Portrait de CYRILLE ERRANDONEA
C'est en fréquentant le même lycée que lui que j'ai rencontré Cyrille pour la première fois. A cette époque, je ne savais pas que je le retrouverai au sein de l'Université de Technologie de Troyes et que nous ferions nos études ensemble. C'est donc au cours d'interminables et ennuyeuses heures de cours que j'ai appris à le connaître.
Né en 1977, Cyrille grandit au sein d'une famille d'un type tout à fait commun et il mena durant sa jeunesse, une vie calme et paisible en cohabitation avec un frère plus âgé que lui. Cette cohabitation fut toutefois sous le signe d'une certaine rivalité entre Cyrille et son frère, une rivalité touchant la grande majorité des frères et soeurs.
Une ambiance familiale saine qui lui permis donc de poursuivre ses études sans aucun problème, si bien qu'au cours de sa scolarité, on le décrit souvent comme élève calme et assez travailleur, sa belle réussite jusqu'à présent pouvant en témoigner - Son Admission à l'Université de Technologie de Troyes- . Toutefois, il tient à signaler que ça n'a pas été constamment aussi simple, car son entourage ne lui a pas toujours témoigner tous les encouragements qu'il aurait mérité: " Personne ne croyait en moi ". Il dut ainsi souvent faire face à un manque de confiance de la part de ses proches. Ce manque de confiance disparue enfin le jour où il rentra chez lui avec une mention assez bien au baccalauréat.
Comme la plus part de personnes de son âge, sa vie ne se résume pas seulement à aller l'école pour étudier. Il entretient toujours la même passion qu'il y a huit ans, à savoir, le football. C'est le plus grand de ses plaisirs et passionné, il l'est autant comme joueur que comme spectateur. Et quand on lui demande jusqu'à quel point celle-ci se manifeste, il nous répond: " Aller régulièrement à l'entraînement et rentrer le plus tôt possible pour regarder les matchs à la télé ". Et lui de rajouter: " Je vois le football plus comme un art que comme un sport ". Il se considère donc modestement, comme un artiste (il sourit). A côté de cela, ses activités restent diverses. Le foot n'étant pas sa seule passion, il ne refuse jamais de s'essayer à un nouveau sport ou à une nouvelle activité, ne serait ce que pour le plaisir de l'effort ou de la satisfaction personnelle.

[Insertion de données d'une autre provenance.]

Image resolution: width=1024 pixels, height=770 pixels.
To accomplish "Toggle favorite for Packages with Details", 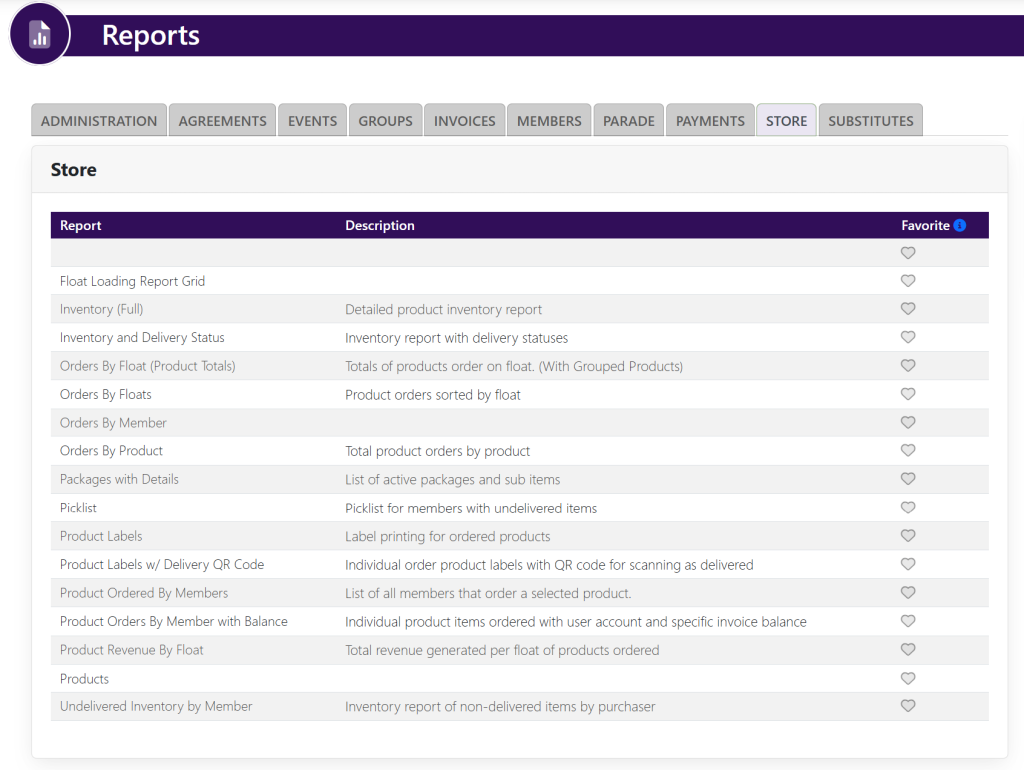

Hormis ses nombreux intérêts pour les plaisirs de la détente, il est très focalisé sur son avenir. Sa joie et sa bonne humeur ne cache cependant pas un profond souci. Le chômage chez les jeunes lui fait aborder l'avenir avec une certaine crainte pour sa carrière professionnelle. C'est la raison pour laquelle il est très insistant et commence sérieusement à l'envisager. S'il est déjà quasiment fixé en ce qui concerne sa continuité au sein de l'Université, son avenir en tant que travailleur reste flou. Même s'il éprouve une certaine attirance pour le domaine de l'automobile et de son industrie, il reste selon lui la proie de l'incertitude et n'exclut pas un soudain changement d'opinion.
Cyrille apparaît donc comme un bon vivant menant sa vie en gardant la tête sur les épaules. C'est une personne très appréciée par son entourage, sa famille comme ses amis qui le considèrent comme quelqu'un de confiance, quelqu'un sur qui ils sont sûr de pouvoir compter.